新日本プロレス真夏の祭典「G1クライマックス」Aブロック公式戦(25日、後楽園ホール)で、辻陽太(29)がチェーズ・オーエンズ(33)を下し、待望の大会初勝利を挙げた。新世代集結で話題を集めたAブロックだが、4戦を終えてIWGP世界ヘビー級王者SANADA(35)が独走態勢に突入。辻は自分自身がこの状況を招いた〝A級戦犯〟と猛省し、力強く逆襲を誓った。

 辻は試合巧者のオーエンズに苦戦を強いられながらも、ヘッドバットからのカーブ・ストンプ(踏みつけ攻撃)で形勢逆転。最後はジーンブラスター(スピアー)で3カウントを奪った。

「令和闘魂三銃士」と呼ばれる辻、海野翔太と成田蓮。さらにノア・清宮海斗が一堂に会したAブロックは、開幕前から大きな注目を集めた。しかし公式戦4試合を終えた段階では、この日のメインで清宮との無敗対決を制したSANADAが4連勝で首位を独走。辻と海野は4戦目にして初勝利で、成田は2敗2分けと、いまだに勝ち星を挙げられていない。

 大会後に本紙の取材に応じた辻は「もちろん納得いってないですし、あれだけ大口叩いて、4戦してまだ1勝しか挙げてないのはふがいなさがあります。
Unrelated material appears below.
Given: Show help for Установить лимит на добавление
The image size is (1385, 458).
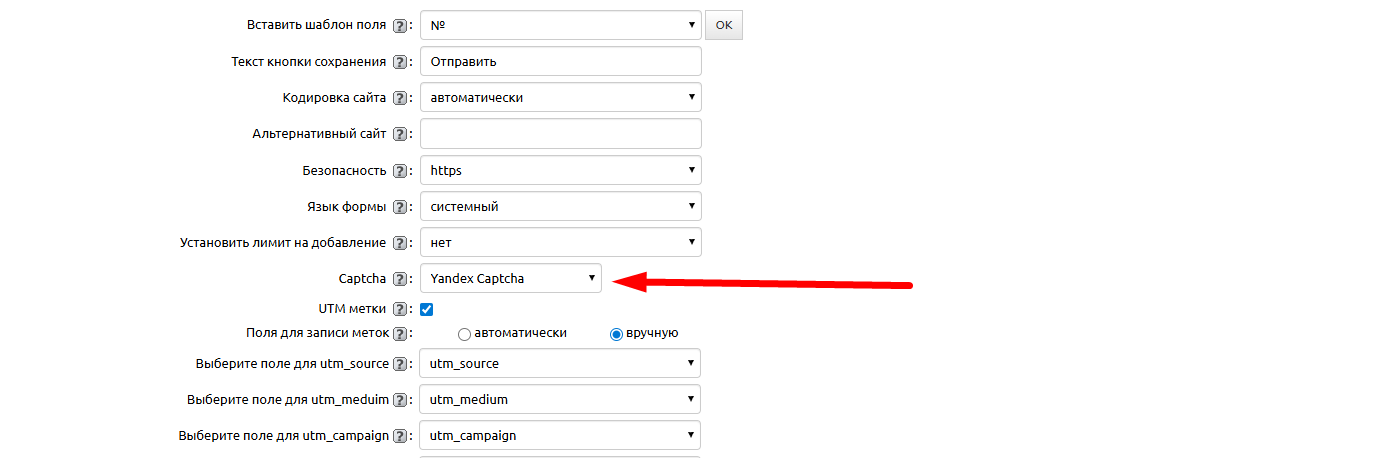Looking at the screenshot, I should [400, 243].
初戦(15日、札幌)で、きよぴ(清宮)に負けて、出はなをくじかれたのが大きかったのかなと思いますね」と悔しさをにじませた。

 結果だけを見れば、現状では新時代到来の期待に応えられていない。「新世代がどうのこうの言うつもりはないですね。ただ、開幕前にAブロックがあれだけ話題を集めていたにもかかわらず、フタを開けてみたら実際盛り上がっていない。これは間違いなく俺のせいですね。辻陽太が負け、引き分けをしてしまったことですね。俺が4連勝していたら全然Aブロックの盛り上がりは違っていたと思います」と、責任のすべては自身にあると主張する。
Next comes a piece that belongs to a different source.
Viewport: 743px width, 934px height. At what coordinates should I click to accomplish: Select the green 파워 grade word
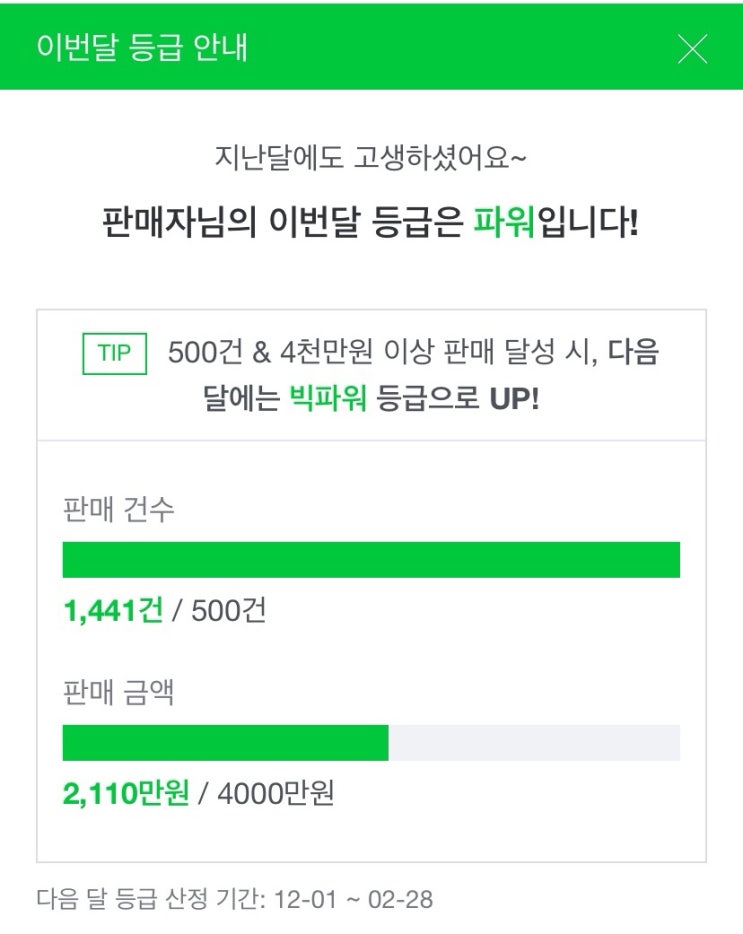(505, 222)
 その現状を踏まえ「新日本を変えたくて帰ってきたのに、結果として何一つ変えることができてないこの現状に自分自身への憤りを感じてます」と、屈辱をバネに後半戦の逆襲を見据える。

 凱旋帰国初戦の6月大阪城大会、21日長岡大会での公式戦とSANADAに2連敗を喫した事実も重い。「簡単にもう一回とは言えないですね。次の挑戦者は辻しかいないって状況を自分の力でつくらないと。もちろん、G1に優勝すればSANADAとの試合も見えてくるだろうし、そこに関しては、もう残り全勝するしかないっていう心構えでいます」と雪辱への高いハードルを課す。

「まずは次の1勝を死に物狂いで取りにいくしかない。俺が勝てばAブロックは盛り上がるし、俺が負ければAブロックは終わりだと思っているので」。史上最大の真夏の祭典を燃え上がらせることができるのか――。